TASK TO CARRY OUT ->
Rewrite every line of the listing below, replacing "checkbox" with "check box" wherever it occurs and changing nothing else. Leave the pictures out of your output.

EXTRACTED ENTRIES ->
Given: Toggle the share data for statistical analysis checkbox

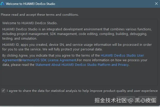Looking at the screenshot, I should (x=3, y=91).
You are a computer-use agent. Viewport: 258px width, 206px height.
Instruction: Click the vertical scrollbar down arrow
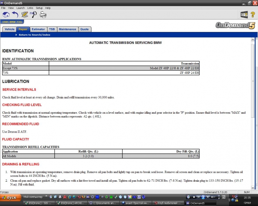pos(255,187)
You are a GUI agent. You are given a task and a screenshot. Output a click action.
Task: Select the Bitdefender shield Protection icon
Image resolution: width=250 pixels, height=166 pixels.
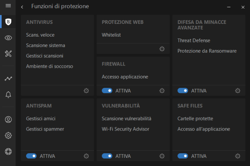[8, 22]
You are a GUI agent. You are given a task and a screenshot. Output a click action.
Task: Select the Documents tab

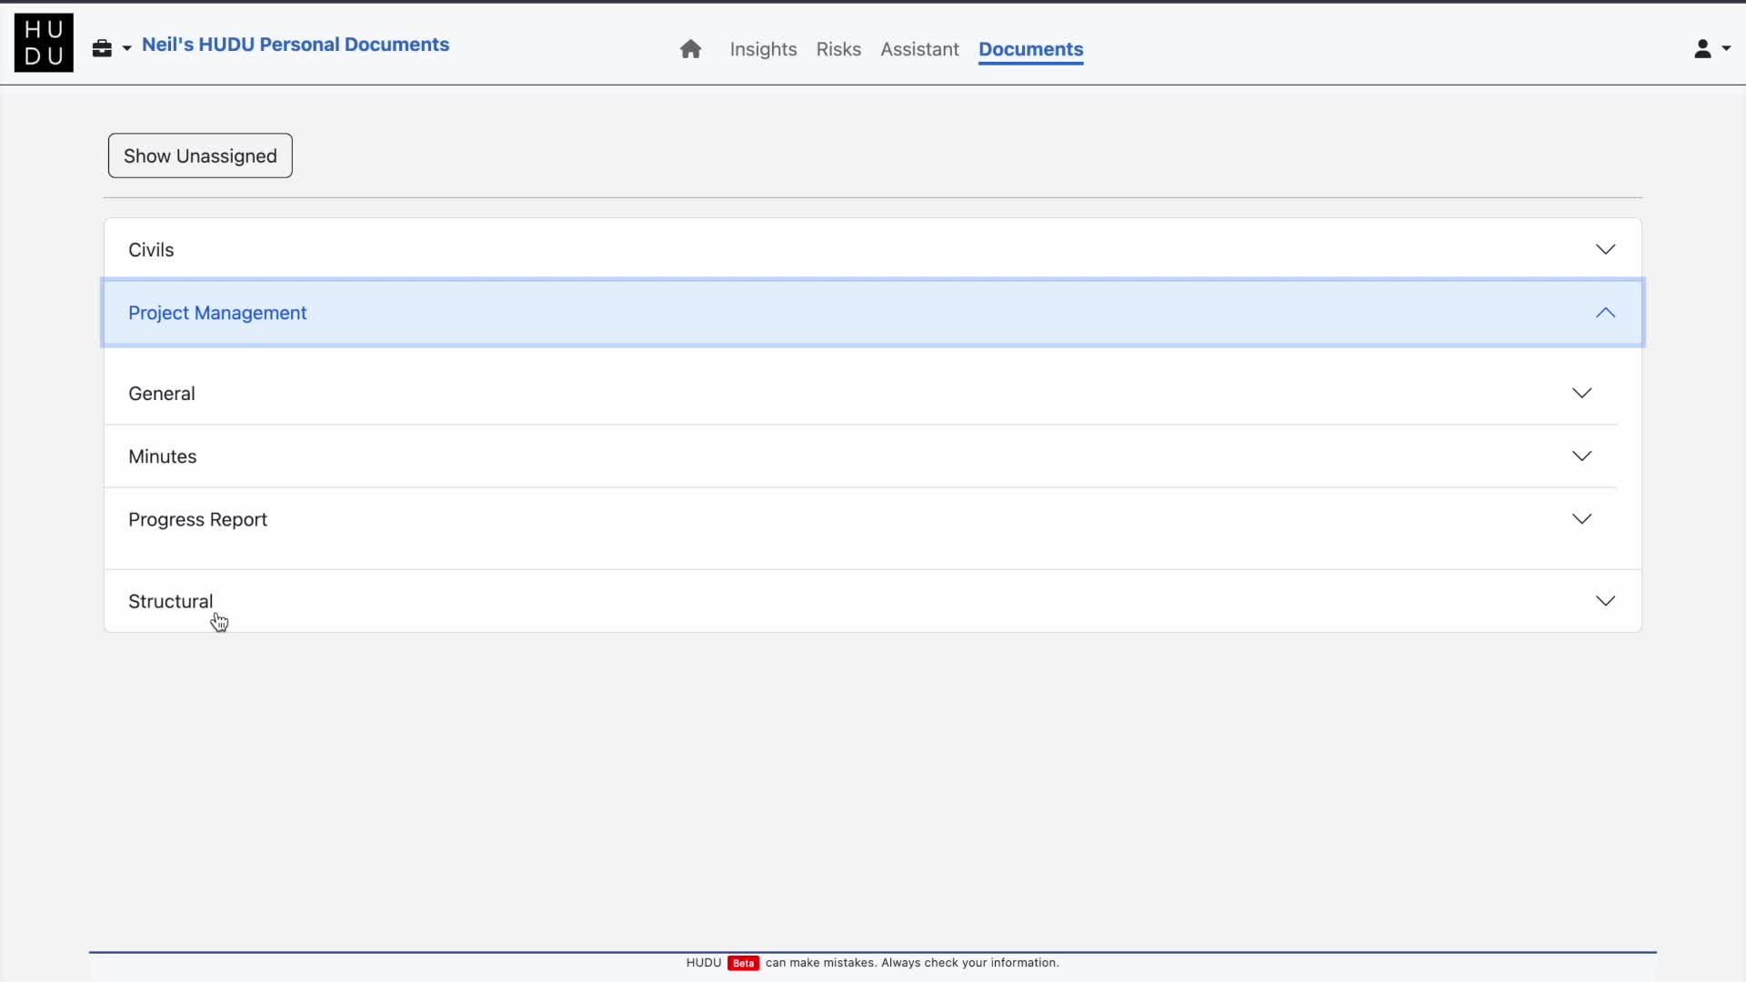click(x=1030, y=49)
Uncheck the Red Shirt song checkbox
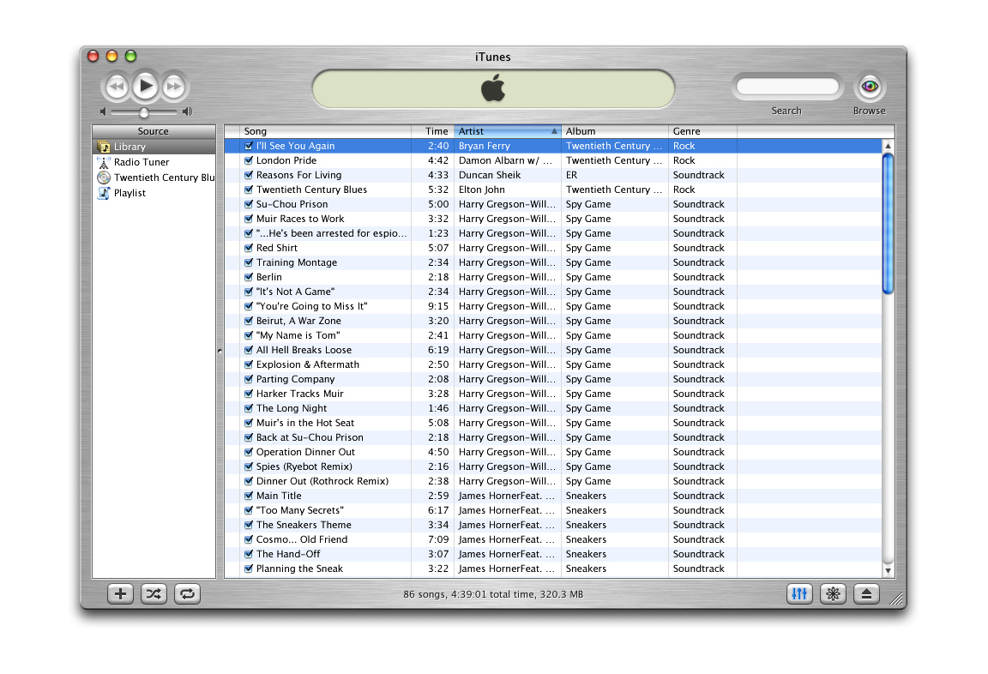Screen dimensions: 988x674 tap(249, 248)
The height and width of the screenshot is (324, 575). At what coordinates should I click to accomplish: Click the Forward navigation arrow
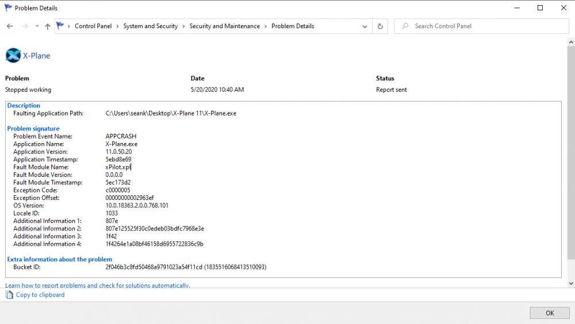(x=25, y=26)
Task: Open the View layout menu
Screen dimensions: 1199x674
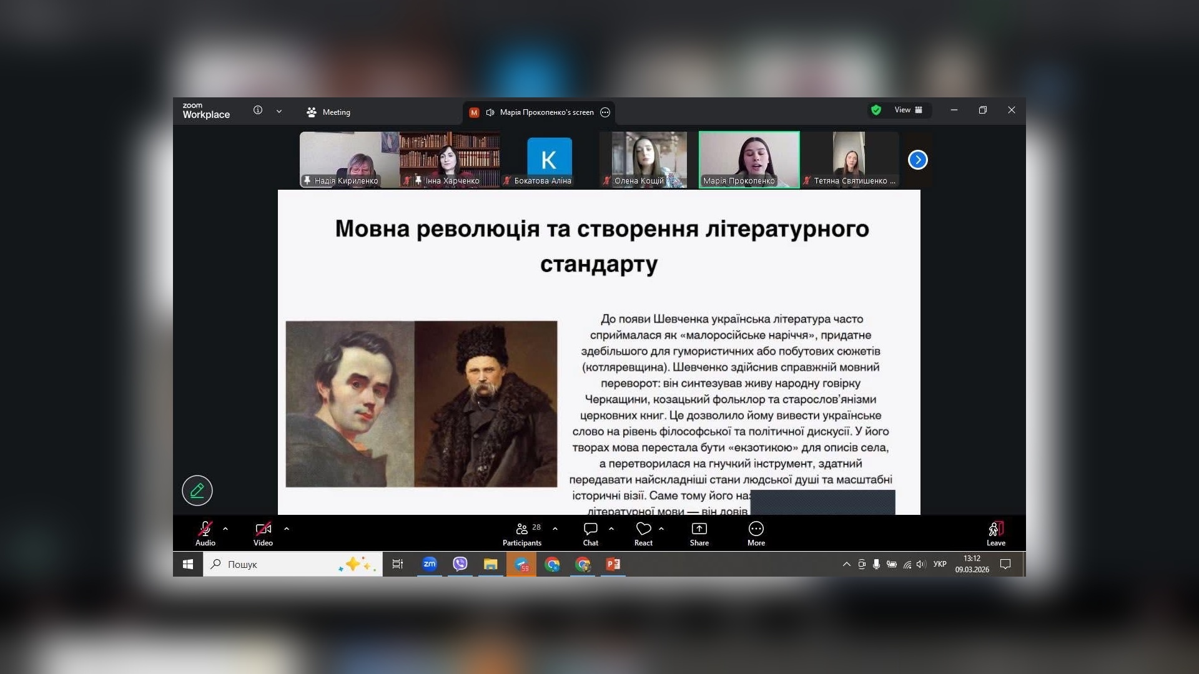Action: (x=908, y=110)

EXPECTED ANSWER ->
Given: Toggle the share data for statistical analysis check box

Looking at the screenshot, I should (x=3, y=91).
You are a computer-use agent. Viewport: 258px width, 206px height.
Instruction: Click the vertical scrollbar down arrow
pos(255,187)
You are a GUI agent. You are given a task and a screenshot. Output a click action.
Task: Select the Bitdefender shield Protection icon
Image resolution: width=250 pixels, height=166 pixels.
[8, 22]
You are a GUI agent. You are given a task and a screenshot. Output a click action.
Task: Select the Documents tab

click(x=1030, y=49)
Uncheck the Red Shirt song check box
Screen dimensions: 988x674 tap(249, 248)
The height and width of the screenshot is (324, 575). At what coordinates should I click to accomplish: Click the Forward navigation arrow
(x=25, y=26)
Task: Open the View layout menu
Screen dimensions: 1199x674
Action: (x=908, y=110)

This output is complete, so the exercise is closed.